## Recorded data

▶

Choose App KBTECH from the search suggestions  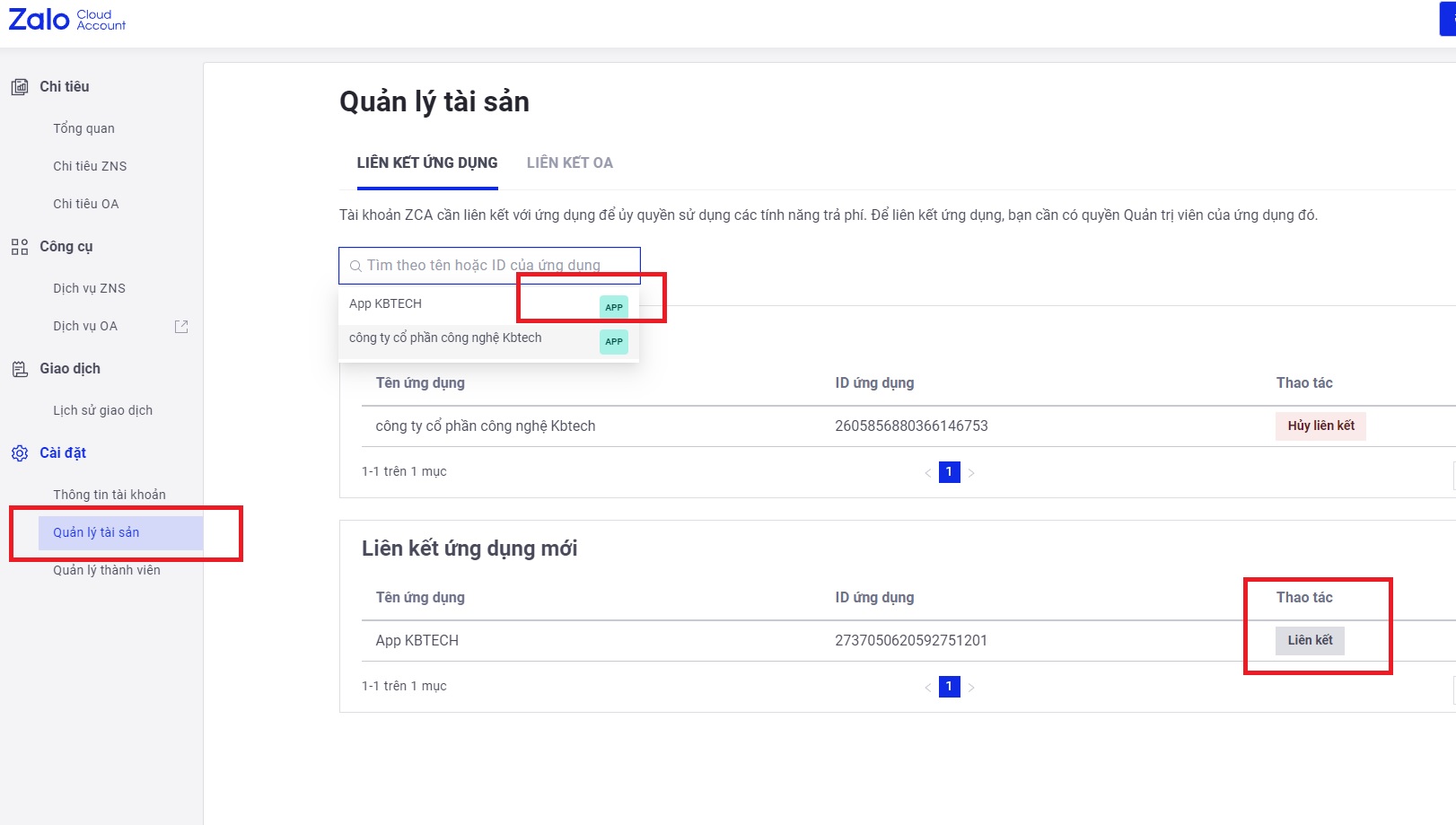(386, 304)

◀
▶

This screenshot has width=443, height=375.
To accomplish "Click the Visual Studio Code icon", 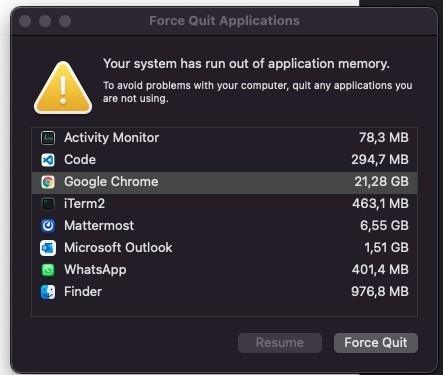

◀
▶

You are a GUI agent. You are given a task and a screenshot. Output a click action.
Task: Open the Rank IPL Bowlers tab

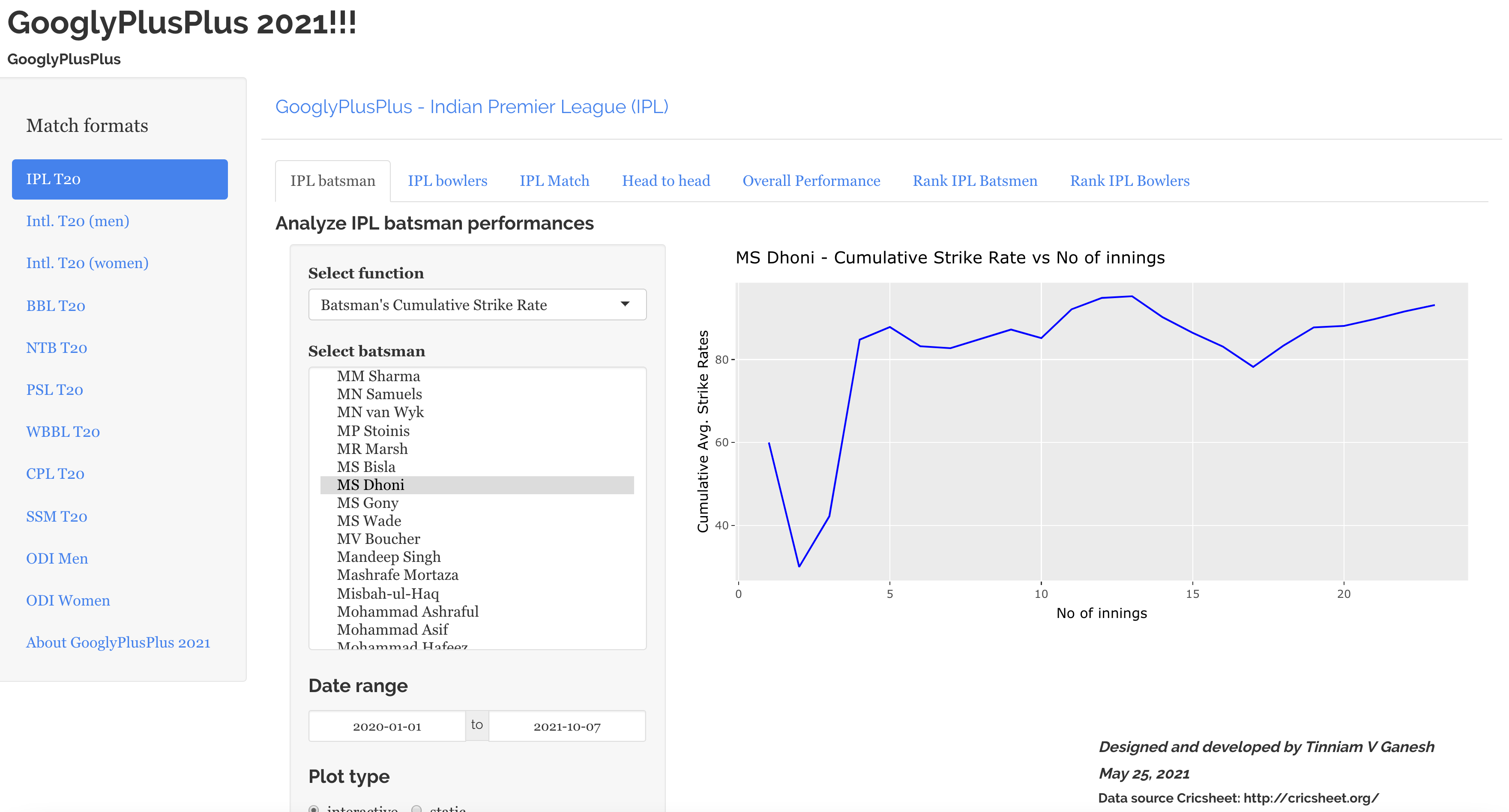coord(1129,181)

◀

## Aim
Convert the material into a JSON list of strings, one string per line, starting at the line containing "This screenshot has width=443, height=375." and ending at the line containing "the Visual Studio". Omit the pictures.

## Exercise result
[
  "This screenshot has width=443, height=375.",
  "To accomplish \"Click the Visual Studio Code icon\", "
]